Question: Have you had a crackdown on those web sites which run such movies? You had one [inaudible]. Does that come under that, or you’re planning to do it now?
Deputy Director King: The original “In Our Sites” which was this last June 30th was movie sites and we worked with the MPAA, Motion Picture Association of America. They are very aggressive in looking for their clients on where these are being downloaded from. Great in-house investigative departments. And they work with us collaboratively to help identify the sites. So we did that.
Then in the one on November 29th there were five additional sites. Music downloads. So that’s a little more contentious, because some artists release their things so that it goes viral so that they get known. So a little trickier than working with a major studio.
Mr. Halverson: With the first “In Our Sites” we did not necessarily focus on international films, per se. What you will see with a number of these web sites is that if they’re infringing upon let’s say U.S. studios, movies, they’re probably infringing upon international studios as well. The same thing with products, with hard goods, et cetera. What you’re going to see on these internet sites, because they are international in scope, is if they’re going to infringe upon a particular company’s trademark or a particular company’s IP, they’re going to do it to others as well. And that’s what you see internationally. A lot of countries have very similar issues. There are certain countries that you would say are probably the greatest source of these goods, and then there are a number of countries that are recipients of the goods or destination countries, if you will. And we work with all these countries. But we understand there are differences and where we can tam up and partner together to tackle the issue, that’s what we’re going to do.
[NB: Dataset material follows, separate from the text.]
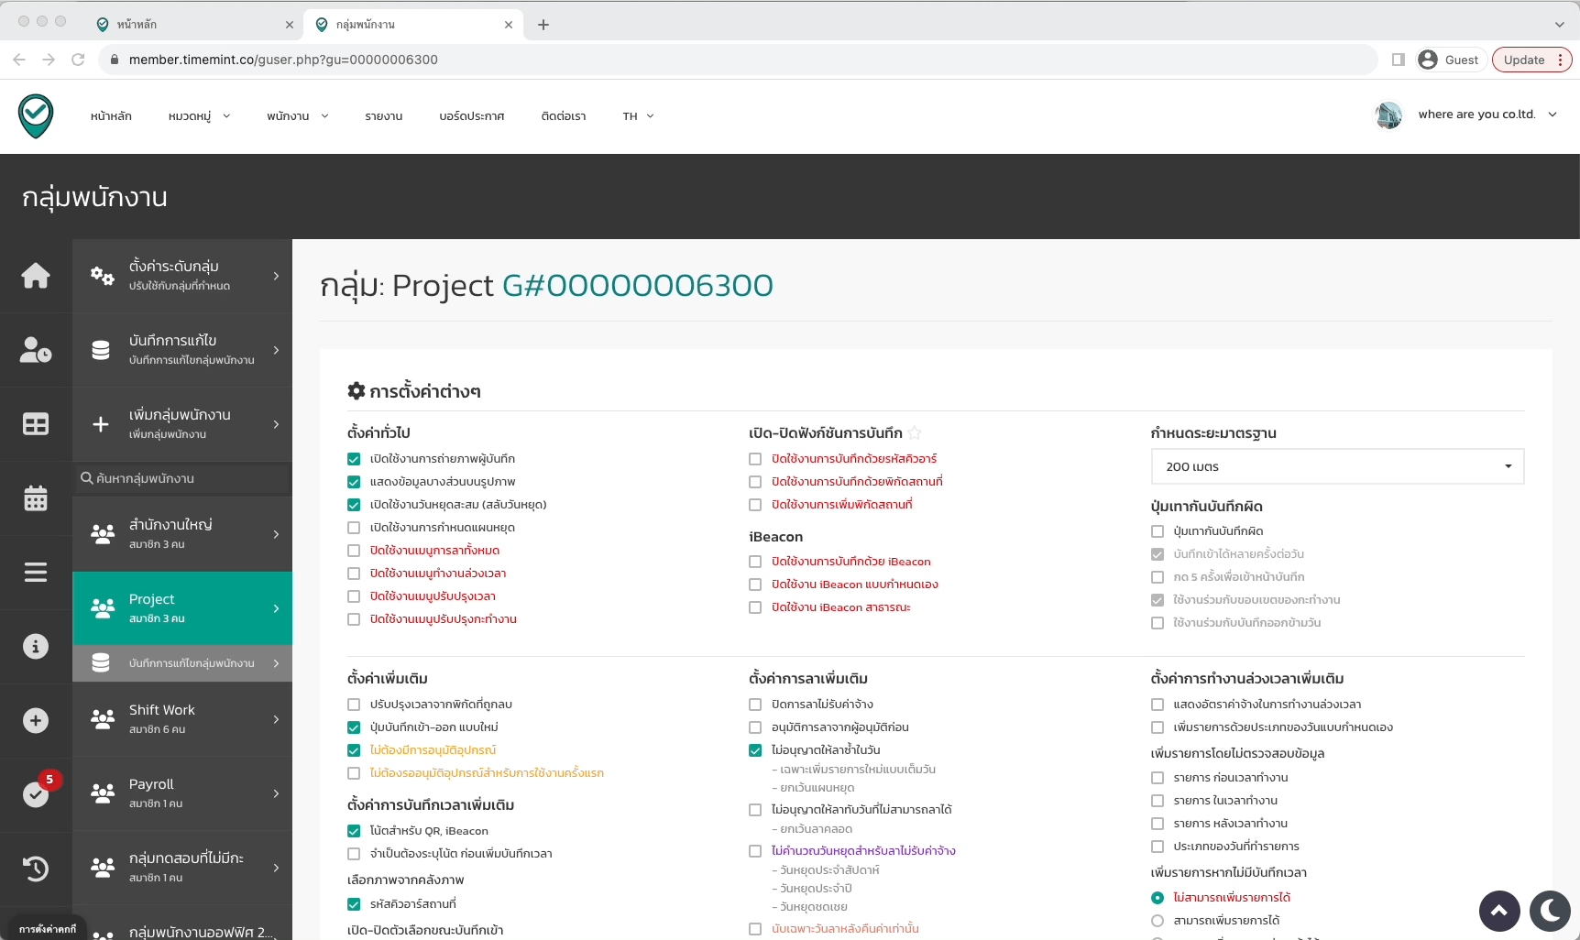
Task: Click the scroll-to-top arrow button
Action: click(1499, 911)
Business Personal Life, Slovakia: How do you implement the intellectual property rights in the relationship with China, and what is the Chinese response? Would you describe the cooperation with China?
Deputy Director King: That’s a very big question, for obvious reasons. We’ve made a lot of efforts. Our Director went out and signed a Letter of Cooperation with the Chinese Ministry of Public Security. We hope to do another one with the GACC, their Customs Authority. We have a very large presence in China, both our attaché in Beijing, and we designated our assistant attaché in Guangzhou as the IPR point of contact not only for rights-holders but for the U.S. government so that they have a focal point to come in.
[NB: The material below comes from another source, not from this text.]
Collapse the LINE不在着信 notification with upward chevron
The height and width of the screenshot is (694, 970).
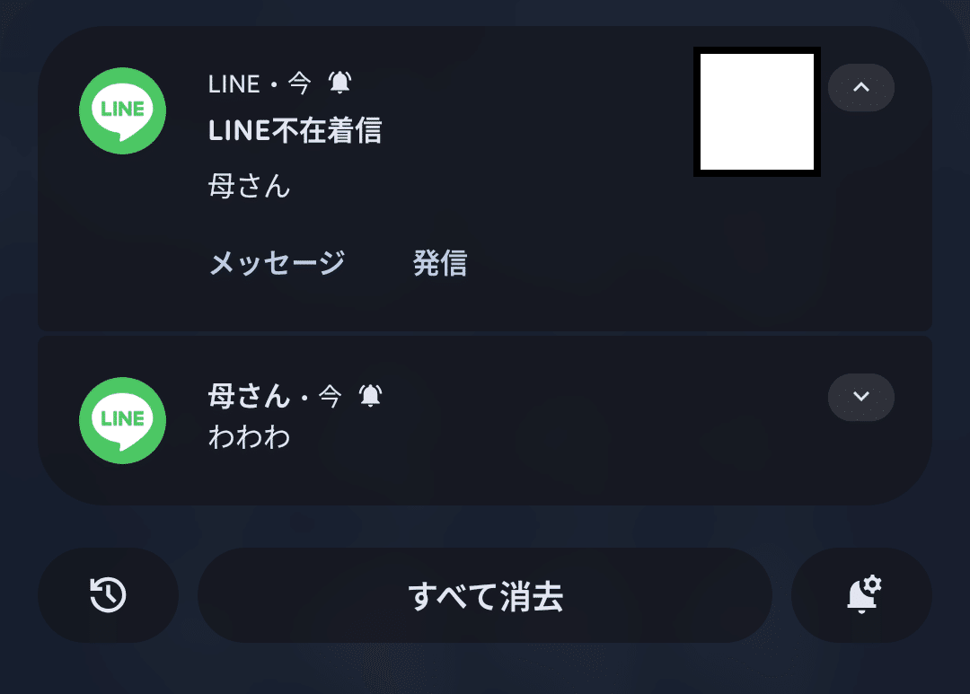[860, 87]
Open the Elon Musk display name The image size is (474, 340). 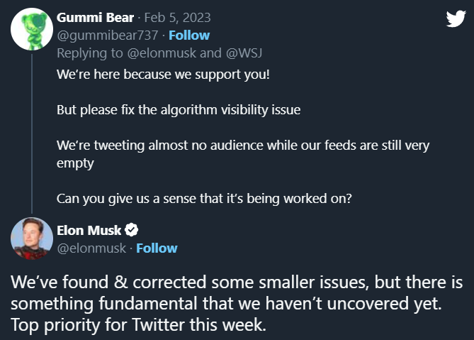[88, 230]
If you’re talking about the source, I think traditionally if you look at our statistics, just seizure statistics alone without making a political statement, most of the infringing goods are coming from China. The Chinese are well aware of this. We’ve had some great cooperation working with the NPS and Customs. We’ve done some undercover operations with them. And we’ve had a lot of other cases that aren’t as successful.
The ones that prove to be most successful right now target either U.S. violators that are living in China or working in China, and third party nationals, organized crime, that type of thing. The NPS is very aggressive, and they’re aggressive in their own right, not just bilaterally, but unilaterally. They go out and they hit markets. I think they hit one the other day that had quite a large seizure.
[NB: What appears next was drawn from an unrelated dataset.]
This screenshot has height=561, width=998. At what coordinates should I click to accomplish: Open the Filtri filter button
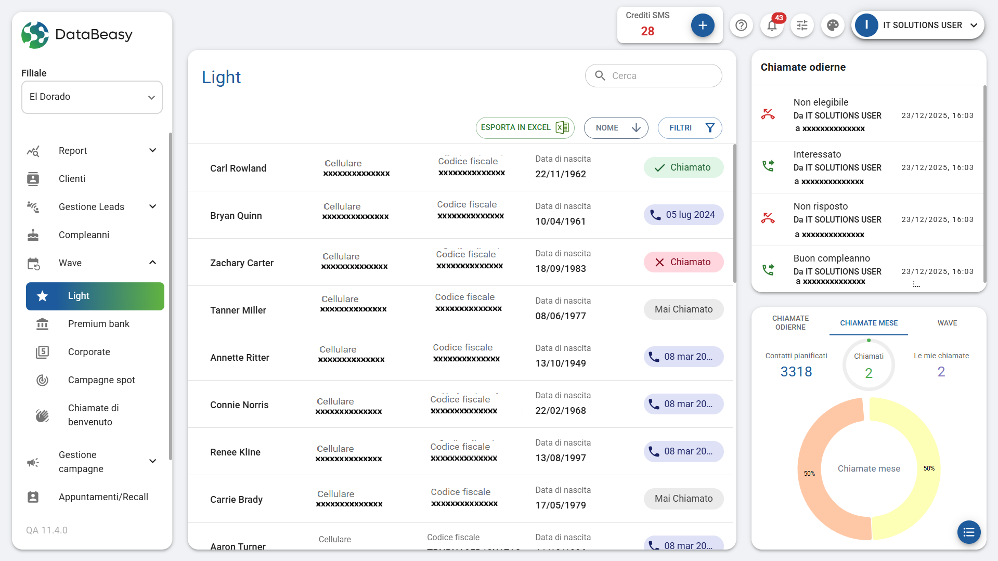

Now it’s not just us -- the IPR Center, ICE, Homeland Security Investigations. This is all of government is looking, from the State Department, and you’d have to talk to them about the larger efforts, the Joint Liaison Group, and some of the others. Department of Justice. We have meetings all the time not only internally but with the Chinese.
So it’s a complicated situation like all things related to intellectual property, but we’re sorting it out. Baby steps. The paradigm for measurement, the metrics there are a little different than they would be in say India or in the Netherlands.
Question: So you are satisfied with the level of cooperation right now?
Deputy Director King: Well, I’m satisfied that we’re doing everything that we can when we can to keep going forward.
Mr. Halverson: The Chinese recently announced that they’re doing a new, I believe it’s a six month program to tackle IP enforcement. I think that’s a positive step and it’s something that we welcome.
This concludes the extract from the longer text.